Problem => Repeat the lines of the listing below, from the line with "You are a computer-use agent. 475x471 pixels." through the end of the listing, word for word.

[Interface element listing]
==*==

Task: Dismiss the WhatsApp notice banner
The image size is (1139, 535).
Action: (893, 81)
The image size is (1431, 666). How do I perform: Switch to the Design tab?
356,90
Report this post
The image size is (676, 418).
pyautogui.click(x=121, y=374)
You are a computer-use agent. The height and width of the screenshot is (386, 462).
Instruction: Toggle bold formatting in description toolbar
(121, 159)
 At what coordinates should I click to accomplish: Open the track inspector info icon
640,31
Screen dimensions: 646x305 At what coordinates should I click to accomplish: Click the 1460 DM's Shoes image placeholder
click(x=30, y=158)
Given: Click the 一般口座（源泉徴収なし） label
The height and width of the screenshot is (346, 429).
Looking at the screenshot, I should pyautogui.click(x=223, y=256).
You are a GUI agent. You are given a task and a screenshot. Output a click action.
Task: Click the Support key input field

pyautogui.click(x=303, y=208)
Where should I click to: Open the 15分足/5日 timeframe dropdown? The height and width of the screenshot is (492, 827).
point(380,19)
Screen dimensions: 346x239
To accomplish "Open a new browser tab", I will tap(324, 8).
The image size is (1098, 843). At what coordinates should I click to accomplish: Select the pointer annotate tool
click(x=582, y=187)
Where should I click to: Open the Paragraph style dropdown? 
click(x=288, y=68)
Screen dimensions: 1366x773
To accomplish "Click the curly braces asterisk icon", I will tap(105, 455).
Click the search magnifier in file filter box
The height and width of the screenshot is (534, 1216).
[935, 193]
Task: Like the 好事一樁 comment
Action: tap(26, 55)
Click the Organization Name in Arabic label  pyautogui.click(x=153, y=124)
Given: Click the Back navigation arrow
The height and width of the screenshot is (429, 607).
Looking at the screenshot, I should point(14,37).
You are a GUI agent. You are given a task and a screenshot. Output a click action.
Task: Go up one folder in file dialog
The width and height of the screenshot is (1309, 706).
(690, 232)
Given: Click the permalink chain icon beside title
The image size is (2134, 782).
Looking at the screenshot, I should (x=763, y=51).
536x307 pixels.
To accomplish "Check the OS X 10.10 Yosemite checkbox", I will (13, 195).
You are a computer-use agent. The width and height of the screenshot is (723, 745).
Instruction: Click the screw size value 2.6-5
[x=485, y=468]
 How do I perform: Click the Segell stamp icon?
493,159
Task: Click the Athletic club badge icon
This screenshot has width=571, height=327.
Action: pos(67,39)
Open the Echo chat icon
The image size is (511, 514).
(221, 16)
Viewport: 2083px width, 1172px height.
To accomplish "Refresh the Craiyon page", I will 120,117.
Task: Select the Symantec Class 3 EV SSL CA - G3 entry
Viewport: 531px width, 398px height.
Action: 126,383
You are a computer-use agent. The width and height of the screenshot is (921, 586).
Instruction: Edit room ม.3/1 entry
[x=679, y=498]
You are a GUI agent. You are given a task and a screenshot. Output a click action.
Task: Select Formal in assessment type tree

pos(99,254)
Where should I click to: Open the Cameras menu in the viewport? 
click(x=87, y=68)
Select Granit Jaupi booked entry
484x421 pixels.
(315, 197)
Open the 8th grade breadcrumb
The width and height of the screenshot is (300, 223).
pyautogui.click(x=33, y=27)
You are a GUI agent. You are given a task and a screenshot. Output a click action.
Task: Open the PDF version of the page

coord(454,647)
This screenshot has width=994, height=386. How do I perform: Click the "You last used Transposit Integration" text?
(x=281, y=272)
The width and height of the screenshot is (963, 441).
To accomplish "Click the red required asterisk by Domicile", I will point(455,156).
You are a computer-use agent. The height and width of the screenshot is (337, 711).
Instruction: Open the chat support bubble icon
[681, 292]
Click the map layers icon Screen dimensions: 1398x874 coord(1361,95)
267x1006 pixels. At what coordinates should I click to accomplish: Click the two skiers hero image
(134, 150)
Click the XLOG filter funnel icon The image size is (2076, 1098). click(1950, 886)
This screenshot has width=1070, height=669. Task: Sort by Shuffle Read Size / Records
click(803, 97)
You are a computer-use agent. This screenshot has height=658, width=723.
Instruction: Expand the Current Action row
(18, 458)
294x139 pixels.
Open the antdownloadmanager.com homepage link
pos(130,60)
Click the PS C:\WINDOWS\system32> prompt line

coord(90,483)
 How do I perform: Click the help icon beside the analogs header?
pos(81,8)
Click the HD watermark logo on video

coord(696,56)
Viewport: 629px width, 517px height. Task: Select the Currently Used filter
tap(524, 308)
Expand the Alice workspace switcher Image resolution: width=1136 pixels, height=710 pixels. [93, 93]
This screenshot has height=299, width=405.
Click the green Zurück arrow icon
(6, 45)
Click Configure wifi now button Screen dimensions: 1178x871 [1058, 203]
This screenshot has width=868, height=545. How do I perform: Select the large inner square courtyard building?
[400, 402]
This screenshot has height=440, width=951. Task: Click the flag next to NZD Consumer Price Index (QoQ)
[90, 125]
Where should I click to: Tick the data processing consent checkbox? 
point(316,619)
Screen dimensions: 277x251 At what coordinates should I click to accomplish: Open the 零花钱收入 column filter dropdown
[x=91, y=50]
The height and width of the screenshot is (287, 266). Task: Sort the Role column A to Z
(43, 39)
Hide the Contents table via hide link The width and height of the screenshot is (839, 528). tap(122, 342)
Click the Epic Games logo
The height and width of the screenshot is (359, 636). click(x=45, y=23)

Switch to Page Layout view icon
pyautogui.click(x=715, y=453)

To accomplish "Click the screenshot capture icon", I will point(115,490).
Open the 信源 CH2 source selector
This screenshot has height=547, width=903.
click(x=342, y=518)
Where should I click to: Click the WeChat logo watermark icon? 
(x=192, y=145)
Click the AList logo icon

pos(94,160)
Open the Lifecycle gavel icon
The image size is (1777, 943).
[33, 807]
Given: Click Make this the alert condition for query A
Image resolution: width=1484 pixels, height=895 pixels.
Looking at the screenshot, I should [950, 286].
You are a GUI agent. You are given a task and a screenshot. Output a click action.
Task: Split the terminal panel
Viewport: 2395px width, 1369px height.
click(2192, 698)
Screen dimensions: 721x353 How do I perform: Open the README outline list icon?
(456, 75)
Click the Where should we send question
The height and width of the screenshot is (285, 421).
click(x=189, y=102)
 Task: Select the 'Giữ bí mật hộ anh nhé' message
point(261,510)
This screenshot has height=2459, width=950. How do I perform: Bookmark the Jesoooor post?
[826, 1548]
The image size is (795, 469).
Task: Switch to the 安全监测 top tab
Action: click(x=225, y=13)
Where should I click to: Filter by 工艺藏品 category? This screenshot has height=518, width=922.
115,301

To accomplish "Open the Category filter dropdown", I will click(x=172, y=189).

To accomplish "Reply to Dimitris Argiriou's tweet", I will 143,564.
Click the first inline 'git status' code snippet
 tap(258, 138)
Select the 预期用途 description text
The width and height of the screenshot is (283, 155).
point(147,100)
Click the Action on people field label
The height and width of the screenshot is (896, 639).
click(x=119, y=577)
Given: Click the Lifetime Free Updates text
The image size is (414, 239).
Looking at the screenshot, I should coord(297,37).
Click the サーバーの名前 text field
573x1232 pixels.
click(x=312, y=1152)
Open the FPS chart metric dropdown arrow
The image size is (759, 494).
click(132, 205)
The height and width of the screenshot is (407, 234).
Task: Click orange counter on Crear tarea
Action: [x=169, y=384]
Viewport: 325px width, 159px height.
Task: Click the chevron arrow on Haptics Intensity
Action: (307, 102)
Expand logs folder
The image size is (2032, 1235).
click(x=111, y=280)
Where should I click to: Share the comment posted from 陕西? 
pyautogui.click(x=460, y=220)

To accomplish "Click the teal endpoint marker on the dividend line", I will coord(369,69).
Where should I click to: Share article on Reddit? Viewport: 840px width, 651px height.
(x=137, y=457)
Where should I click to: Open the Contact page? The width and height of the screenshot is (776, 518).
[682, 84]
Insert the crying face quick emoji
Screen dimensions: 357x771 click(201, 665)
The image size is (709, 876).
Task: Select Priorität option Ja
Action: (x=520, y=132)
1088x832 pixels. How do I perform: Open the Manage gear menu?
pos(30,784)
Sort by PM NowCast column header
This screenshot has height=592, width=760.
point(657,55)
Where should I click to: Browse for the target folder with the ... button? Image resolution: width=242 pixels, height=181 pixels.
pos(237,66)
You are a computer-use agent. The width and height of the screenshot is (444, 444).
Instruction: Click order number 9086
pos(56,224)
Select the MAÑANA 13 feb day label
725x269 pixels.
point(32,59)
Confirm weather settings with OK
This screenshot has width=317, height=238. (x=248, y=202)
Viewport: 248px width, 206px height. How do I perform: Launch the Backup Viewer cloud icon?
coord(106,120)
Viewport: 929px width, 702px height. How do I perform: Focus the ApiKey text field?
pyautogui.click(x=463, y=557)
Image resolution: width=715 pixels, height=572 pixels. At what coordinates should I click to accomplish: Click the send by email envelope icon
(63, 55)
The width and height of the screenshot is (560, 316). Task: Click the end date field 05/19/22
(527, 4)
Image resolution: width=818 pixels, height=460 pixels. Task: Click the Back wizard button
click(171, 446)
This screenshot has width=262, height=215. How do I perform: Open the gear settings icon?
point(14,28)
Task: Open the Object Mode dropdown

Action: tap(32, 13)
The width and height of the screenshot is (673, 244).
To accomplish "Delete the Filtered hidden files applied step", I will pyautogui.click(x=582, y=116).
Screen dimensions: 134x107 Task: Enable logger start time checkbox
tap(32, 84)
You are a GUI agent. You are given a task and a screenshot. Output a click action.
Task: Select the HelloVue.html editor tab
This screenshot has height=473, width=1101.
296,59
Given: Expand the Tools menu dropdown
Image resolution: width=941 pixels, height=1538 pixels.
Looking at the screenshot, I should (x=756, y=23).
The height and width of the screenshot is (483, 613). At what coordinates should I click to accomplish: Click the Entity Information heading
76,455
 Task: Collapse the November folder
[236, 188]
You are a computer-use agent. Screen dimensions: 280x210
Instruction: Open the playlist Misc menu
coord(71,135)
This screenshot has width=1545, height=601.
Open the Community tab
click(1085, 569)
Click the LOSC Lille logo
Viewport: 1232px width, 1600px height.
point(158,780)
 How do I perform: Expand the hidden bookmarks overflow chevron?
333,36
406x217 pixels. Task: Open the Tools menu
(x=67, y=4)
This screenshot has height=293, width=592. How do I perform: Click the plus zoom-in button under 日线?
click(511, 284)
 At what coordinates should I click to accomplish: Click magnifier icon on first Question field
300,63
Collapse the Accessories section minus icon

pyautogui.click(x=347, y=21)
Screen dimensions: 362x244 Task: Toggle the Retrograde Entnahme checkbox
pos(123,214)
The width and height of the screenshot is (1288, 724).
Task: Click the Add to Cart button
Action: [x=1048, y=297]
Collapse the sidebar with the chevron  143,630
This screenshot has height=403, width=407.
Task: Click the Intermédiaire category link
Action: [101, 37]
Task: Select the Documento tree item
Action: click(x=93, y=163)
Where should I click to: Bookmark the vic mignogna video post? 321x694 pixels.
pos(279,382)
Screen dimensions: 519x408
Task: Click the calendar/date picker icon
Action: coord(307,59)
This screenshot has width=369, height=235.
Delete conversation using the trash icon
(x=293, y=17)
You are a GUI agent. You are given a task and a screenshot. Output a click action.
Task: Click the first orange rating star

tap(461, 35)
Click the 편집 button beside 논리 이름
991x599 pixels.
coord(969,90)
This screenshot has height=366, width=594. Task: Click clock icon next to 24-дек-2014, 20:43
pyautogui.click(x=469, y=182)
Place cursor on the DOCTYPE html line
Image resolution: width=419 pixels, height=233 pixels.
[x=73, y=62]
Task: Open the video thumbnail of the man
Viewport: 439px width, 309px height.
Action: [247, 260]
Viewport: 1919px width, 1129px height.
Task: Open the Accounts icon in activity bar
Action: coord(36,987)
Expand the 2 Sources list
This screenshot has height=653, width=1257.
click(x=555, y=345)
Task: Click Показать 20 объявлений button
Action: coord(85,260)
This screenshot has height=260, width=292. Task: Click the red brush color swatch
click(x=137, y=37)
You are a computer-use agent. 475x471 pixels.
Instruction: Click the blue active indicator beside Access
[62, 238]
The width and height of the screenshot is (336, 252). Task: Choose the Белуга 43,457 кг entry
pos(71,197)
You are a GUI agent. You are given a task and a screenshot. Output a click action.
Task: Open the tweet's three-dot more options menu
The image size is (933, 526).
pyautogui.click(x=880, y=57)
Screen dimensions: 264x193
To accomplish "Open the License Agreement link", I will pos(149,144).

==*==

Full response =>
You are a computer-use agent. 475x471 pixels.
Instruction: Click the blue active indicator beside Access
[62, 238]
The width and height of the screenshot is (336, 252). Task: Choose the Белуга 43,457 кг entry
pos(71,197)
You are a GUI agent. You are given a task and a screenshot. Output a click action.
Task: Open the tweet's three-dot more options menu
The image size is (933, 526).
pyautogui.click(x=880, y=57)
Screen dimensions: 264x193
To accomplish "Open the License Agreement link", I will pos(149,144).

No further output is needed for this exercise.